Read it at The Nation here.
There is also some buzz out there about ocean extinctions. An Hour Ago India – DNA Daily News Analysis – has some pretty good coverage of that story.
I don’t know how worried to get about these stories. There should be some balance between the level of worry and my ability to address the underlying problems. Chicken Little is a cautionary tale about sounding the alarm, as is the Boy Who Cried Wolf. Chicken Little is a story that teaches courage, but maybe courage is sometimes sounding the alarm and risking ridicule?

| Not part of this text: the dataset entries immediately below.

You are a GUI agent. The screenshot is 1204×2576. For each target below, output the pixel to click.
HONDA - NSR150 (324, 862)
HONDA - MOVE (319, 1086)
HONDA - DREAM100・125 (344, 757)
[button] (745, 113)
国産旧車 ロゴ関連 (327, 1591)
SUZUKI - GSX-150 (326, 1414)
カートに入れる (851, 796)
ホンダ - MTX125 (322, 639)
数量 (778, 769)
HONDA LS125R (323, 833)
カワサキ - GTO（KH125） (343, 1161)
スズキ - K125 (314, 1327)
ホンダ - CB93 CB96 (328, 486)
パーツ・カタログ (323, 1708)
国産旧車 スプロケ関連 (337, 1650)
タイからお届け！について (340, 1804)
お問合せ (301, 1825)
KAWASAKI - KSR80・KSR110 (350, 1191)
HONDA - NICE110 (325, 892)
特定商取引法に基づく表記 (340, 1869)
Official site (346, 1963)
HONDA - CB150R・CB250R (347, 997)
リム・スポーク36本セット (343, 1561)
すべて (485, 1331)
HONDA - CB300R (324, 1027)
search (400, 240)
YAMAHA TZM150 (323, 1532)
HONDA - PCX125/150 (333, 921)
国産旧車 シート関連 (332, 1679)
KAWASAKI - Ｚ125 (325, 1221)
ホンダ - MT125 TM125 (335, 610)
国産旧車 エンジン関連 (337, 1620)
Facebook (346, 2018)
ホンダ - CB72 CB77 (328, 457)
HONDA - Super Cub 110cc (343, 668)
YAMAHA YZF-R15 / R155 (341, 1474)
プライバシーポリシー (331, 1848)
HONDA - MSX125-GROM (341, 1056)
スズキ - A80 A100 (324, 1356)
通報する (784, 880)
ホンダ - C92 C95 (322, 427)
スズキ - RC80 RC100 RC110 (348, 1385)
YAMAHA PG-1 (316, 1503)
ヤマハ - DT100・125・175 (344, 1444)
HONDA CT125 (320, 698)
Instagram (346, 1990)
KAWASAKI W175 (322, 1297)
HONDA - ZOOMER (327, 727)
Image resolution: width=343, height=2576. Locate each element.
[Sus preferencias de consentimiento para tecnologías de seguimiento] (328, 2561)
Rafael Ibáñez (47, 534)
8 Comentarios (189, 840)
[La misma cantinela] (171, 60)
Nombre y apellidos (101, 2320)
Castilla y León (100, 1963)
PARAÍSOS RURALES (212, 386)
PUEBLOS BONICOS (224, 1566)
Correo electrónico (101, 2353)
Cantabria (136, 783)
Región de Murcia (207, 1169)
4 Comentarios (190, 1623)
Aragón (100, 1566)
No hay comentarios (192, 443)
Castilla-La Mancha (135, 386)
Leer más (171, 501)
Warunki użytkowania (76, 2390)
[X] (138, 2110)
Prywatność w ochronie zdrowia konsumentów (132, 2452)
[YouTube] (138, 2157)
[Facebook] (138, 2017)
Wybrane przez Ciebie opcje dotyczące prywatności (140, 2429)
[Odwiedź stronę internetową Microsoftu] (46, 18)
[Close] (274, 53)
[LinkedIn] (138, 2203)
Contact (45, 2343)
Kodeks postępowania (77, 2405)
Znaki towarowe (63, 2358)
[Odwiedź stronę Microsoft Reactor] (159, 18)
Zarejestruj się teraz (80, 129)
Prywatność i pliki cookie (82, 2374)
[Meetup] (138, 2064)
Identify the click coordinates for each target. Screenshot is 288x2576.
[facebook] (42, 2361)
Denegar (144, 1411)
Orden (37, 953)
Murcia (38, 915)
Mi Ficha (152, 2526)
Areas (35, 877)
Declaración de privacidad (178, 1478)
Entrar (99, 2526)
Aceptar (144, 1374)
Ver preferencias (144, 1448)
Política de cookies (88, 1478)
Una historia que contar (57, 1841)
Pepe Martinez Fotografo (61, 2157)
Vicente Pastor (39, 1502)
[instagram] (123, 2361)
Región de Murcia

It’s a real problem with slow-moving disasters that it’s very hard for a person to time the alarm. I live on a particularly dangerous kind of tectonic plate that promises a large earth quake someday (think Fukushima style), but sounding an alarm is difficult to time with earthquakes.
So, a couple of alarms:
- On ocean extinctions, the timing is easier to see. It’s time to sound the alarm. If the oceans aren’t healthy, the planet is not healthy and the oceans are not healthy.
- Nuclear energy – not a good idea. Not safe in the short term or the long term. Ordering a blackout of news coverage does not change that equation. And it is not courageous to order a news blackout, it is cowardly.